What you need to do — Pull out every line of the data below that contains the string "header" and copy those lines unchanged. Matching is case-sensitive.

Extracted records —
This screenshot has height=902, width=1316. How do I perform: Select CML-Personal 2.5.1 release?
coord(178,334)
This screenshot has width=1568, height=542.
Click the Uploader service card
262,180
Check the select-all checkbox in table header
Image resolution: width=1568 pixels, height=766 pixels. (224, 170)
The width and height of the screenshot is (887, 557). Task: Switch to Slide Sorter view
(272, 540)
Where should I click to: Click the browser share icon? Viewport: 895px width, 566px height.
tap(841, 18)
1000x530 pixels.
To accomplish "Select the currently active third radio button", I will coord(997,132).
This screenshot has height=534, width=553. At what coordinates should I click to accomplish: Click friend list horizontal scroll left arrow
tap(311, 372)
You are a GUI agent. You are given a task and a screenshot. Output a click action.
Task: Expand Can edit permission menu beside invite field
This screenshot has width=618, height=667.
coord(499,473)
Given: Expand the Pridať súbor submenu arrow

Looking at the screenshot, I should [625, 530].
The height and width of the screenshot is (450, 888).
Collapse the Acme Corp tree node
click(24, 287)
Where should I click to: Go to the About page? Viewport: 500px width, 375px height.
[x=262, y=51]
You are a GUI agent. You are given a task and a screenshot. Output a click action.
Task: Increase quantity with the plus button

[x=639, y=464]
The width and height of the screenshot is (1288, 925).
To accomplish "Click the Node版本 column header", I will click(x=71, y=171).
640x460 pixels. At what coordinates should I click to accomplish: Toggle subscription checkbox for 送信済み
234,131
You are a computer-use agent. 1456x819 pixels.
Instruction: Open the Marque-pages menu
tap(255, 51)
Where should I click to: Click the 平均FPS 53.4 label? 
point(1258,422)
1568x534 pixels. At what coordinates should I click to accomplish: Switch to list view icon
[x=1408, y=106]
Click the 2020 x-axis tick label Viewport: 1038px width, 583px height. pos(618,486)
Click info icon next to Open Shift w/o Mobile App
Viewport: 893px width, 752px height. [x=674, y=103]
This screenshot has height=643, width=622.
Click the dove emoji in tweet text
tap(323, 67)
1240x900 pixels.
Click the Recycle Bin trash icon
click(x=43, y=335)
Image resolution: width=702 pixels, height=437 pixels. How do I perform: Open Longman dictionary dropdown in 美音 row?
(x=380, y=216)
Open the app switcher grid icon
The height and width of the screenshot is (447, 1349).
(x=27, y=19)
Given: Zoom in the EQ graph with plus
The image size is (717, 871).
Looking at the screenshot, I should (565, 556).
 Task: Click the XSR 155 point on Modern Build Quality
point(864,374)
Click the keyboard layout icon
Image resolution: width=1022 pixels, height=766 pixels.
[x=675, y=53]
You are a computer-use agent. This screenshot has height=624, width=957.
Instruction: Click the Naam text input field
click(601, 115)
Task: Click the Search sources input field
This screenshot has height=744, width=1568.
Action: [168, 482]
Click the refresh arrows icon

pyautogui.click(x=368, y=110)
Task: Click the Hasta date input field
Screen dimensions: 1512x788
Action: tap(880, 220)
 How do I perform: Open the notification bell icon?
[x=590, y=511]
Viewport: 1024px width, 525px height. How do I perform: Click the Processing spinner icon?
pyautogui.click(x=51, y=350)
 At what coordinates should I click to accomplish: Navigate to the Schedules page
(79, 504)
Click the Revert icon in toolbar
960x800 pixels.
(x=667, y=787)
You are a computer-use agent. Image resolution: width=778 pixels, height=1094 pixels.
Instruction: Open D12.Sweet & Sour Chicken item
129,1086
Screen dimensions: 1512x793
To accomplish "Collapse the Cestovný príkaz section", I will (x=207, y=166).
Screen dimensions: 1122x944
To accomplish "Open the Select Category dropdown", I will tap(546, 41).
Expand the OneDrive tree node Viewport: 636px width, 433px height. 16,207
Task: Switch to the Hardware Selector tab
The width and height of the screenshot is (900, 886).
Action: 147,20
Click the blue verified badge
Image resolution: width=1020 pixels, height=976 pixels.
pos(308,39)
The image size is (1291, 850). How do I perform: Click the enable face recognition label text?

Solved problem —
Check the select-all checkbox in table header
To accomplish "Click the Node版本 column header", I will click(x=71, y=171).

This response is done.